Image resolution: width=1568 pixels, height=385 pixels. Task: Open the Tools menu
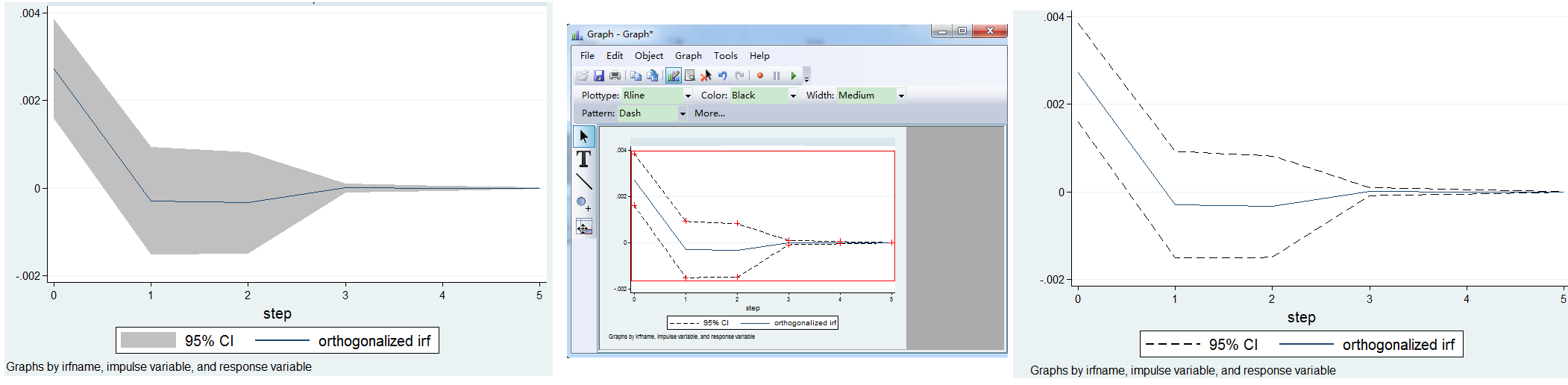pos(725,56)

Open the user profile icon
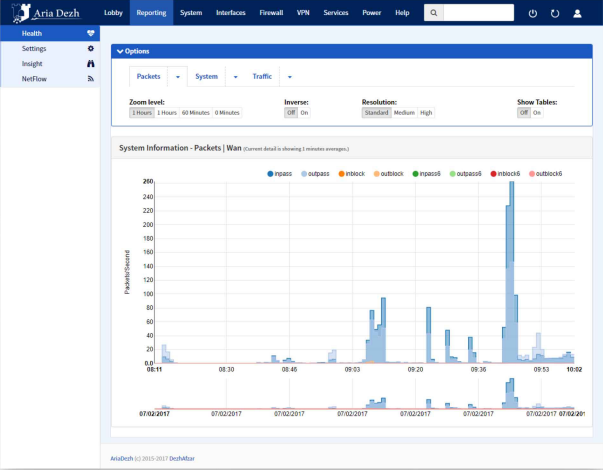(577, 13)
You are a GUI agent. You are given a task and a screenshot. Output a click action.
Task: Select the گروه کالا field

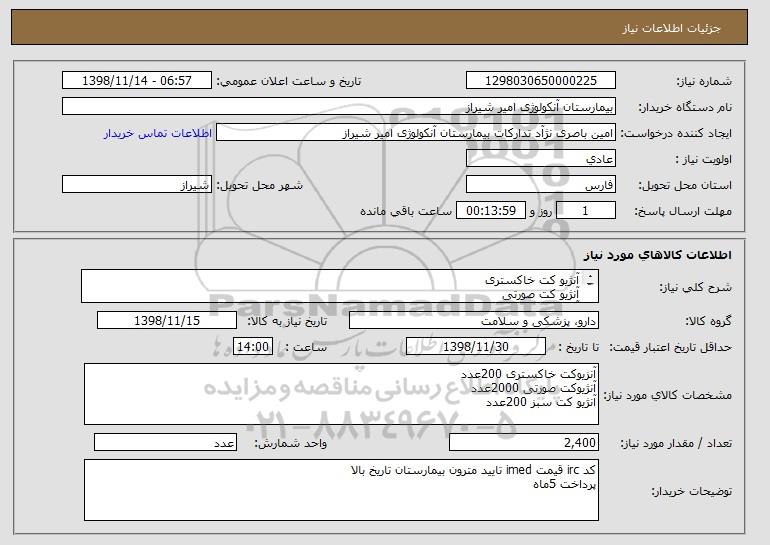[474, 321]
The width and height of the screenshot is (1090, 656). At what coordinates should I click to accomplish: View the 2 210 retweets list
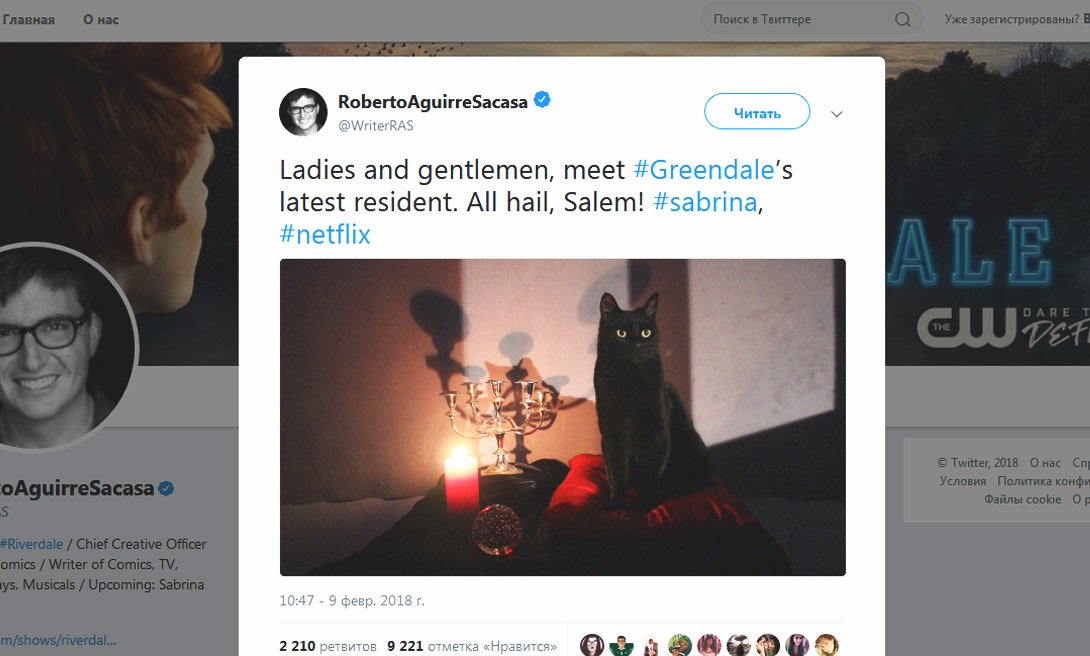click(327, 646)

◆ AIM OF THE TASK:
All lines from the one containing "Open the user profile icon" through the final line of the entries above are to be copied exactly; the pictures are not.

◆ RESPONSE TO THE EXERCISE:
Open the user profile icon
(577, 13)
You are a GUI agent. You are given a task and a screenshot. Output a click action.
Task: Select the گروه کالا field

[474, 321]
The width and height of the screenshot is (1090, 656). At what coordinates should I click to accomplish: View the 2 210 retweets list
click(327, 646)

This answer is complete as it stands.